Braking for badges
Political scientist Theda Skocpol has traveled U.S. collecting ‘little works of art’ that reflect nation’s history
As an expert on U.S. democracy, Theda Skocpol gets invited to speak at conferences all over the country.
Organizers, take note: She’ll more eagerly accept the invitation if the event happens to sit in close proximity to an antique shop where she can search for badges from America’s earliest fraternal groups, membership associations, and labor unions.
“Once I discovered these, I became obsessed with them,” said Skocpol, Victor S. Thomas Professor of Government and Sociology, whose collection of 2,100 badges spans all 50 states. “I decided that they were little works of art and that I needed to find them. These are beautiful badges that communicate the symbols of the overall group and usually, but not always, the state, the locality, and the name of the particular lodge or chapter, so I get to see how they named them.”
Badges with pin tops that still have their ribbons are seven to 11 inches and usually made of silk; some are decorated with medals, some embroidery, some fringe trim. The members and leadership of thousands of regional and national groups — brotherhood and sisterhood associations, ethnic organizations, labor unions — pinned them to their shirts, dresses, jackets.
Among Skocpol’s most prized possessions are two-sided badges with the front designed for celebrations and a black and silver backside to be worn at funerals.
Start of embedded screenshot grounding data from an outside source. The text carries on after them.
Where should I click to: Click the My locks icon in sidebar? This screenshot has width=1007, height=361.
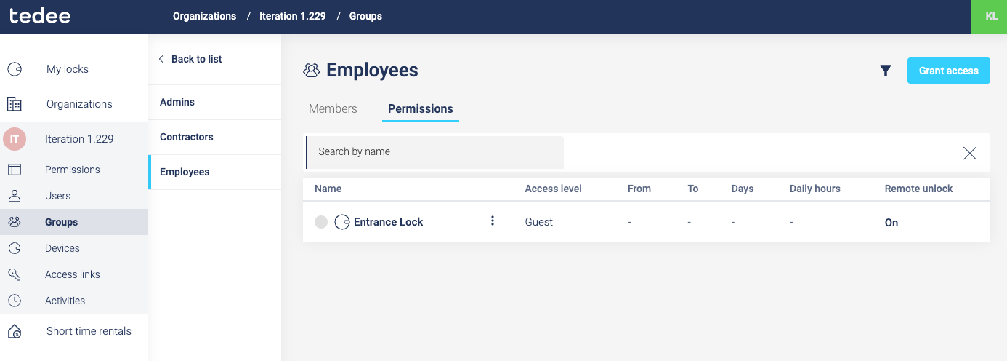coord(15,69)
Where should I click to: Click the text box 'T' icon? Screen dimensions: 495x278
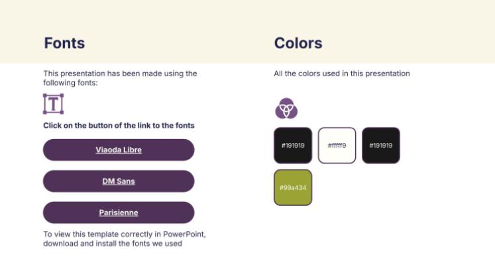(53, 104)
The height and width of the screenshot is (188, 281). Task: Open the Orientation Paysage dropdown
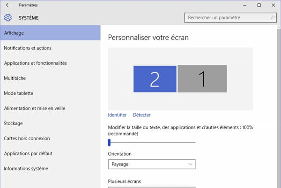[x=152, y=164]
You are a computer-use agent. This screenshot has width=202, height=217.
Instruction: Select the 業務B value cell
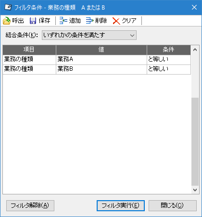point(101,69)
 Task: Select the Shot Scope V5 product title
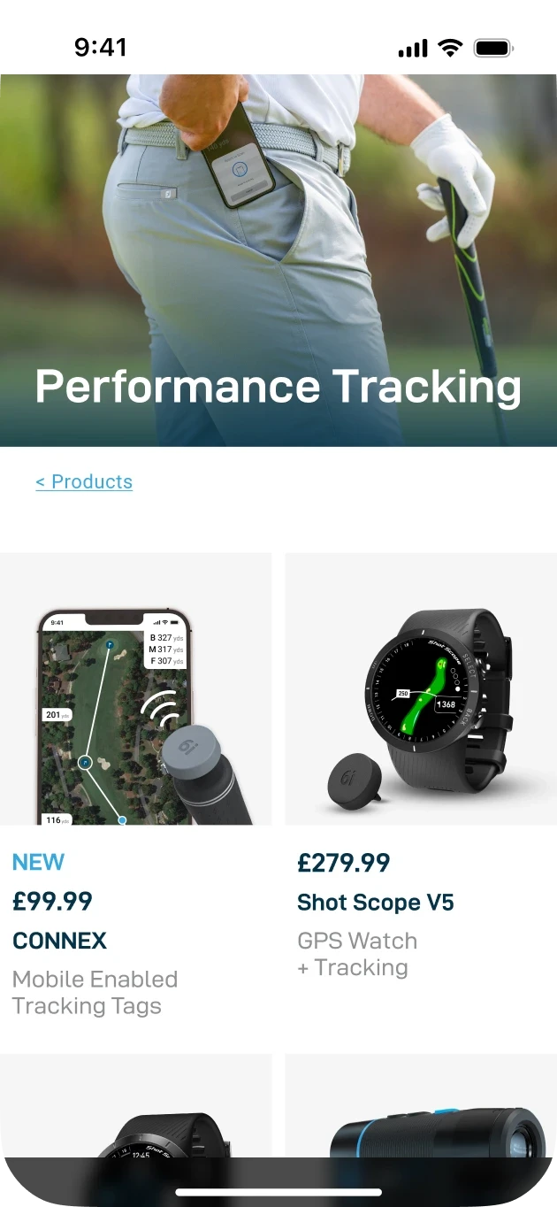pos(376,903)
“Still today, if you go to any Irish fireman’s funeral parade, you’ll still see many of the firemen wearing these badges like these,” she said, pointing to an Ancient Order of Hibernians badge from 1886 encased in a shadow box on her dining room table. “It has a neck rope and very elaborate designs and tassels. And it’s what they wore for parades and when somebody died.”
“Once I discovered these, I became obsessed with them. I decided that they were little works of art and that I needed to find them.”
Theda Skocpol, pictured below
Skocpol first became familiar with the badges, and the groups behind them, in the late 1990s, when she was researching her award-winning book “Diminished Democracy: From Membership to Management in American Civic Life.”
“The book came out and I was much under demand to speak about it,” she said. “I think people in every small college in America were surprised because they’d contact me and I’d say, ‘Yes, I’d love to come to rural Missouri!’ I mean, I probably would have anyway because I’m a very big believer in getting out there and seeing the country. But I also knew I could rent a car and check out some antique malls.”
In Michigan, on the Upper Peninsula, Skocpol found ribbon badges from Finnish-Americans who had worked as loggers or in the lumber industry. In Maine, she found badges from the only two lodges affiliated with the Grand United Order of Odd Fellows, an African American fraternal group. Her oldest badge, green-edged with rosettes, is an artifact of the 1840s Washington Temperance movement. She discovered it decades ago while nosing around “the crudest of flea markets” along the Delaware River. The memory hasn’t faded.
“I knew immediately what it was, and the seller had a high price of $200,” she said. “Careful not to show any excitement, I asked if she would take $100 and when she agreed, pulled out the money very fast. I love it and I love the story. I basically found it where Washington crossed the Delaware.”
The history contained in Skocpol’s collection is American in more ways than one, hinting at the violence and discrimination that have brought the nation to the breaking point. Inside the glass cases arranged on her dining room table one recent morning were selections from among 80 different African American groups. Their names, she said, “are particularly touching because most of them emerged after the Civil War, and local lodges have names like United Sons and Daughters of the Morning Light, or are named after Lincoln or Charles Sumner or local Black leaders.”
The typical cost of a badge has risen from $5-$15 to $25 over the past 20 years, with rare or elaborate items selling for hundreds of dollars. Skocpol hopes to digitize her holdings and someday find a home for the physical collection at a museum. While the historical value of the badges has been her guiding motivation, personal history — her own and that of fellow citizens seeking details about their ancestry — has enriched her journey.
“I love to see America,” Skocpol said. “I remember once hitting a whole series of antique malls along the Ohio River where Indiana meets Ohio. The thing about antiquing is — you’re going to find what you’re going to find, you almost certainly are not going to find what you set out to find. And these things travel. Stuff from Maine can end up anywhere because people travel, or their grandkids take it with them, and then move somewhere. When people contact me about a speech or an article they found on the internet, I always write back to people and tell them what I know. People want to know what their grandparents or great-grandparents were doing. It’s a scholarly collection, but I want them available to someone who’s trying to understand their family’s connection as well as our nation’s varied history.”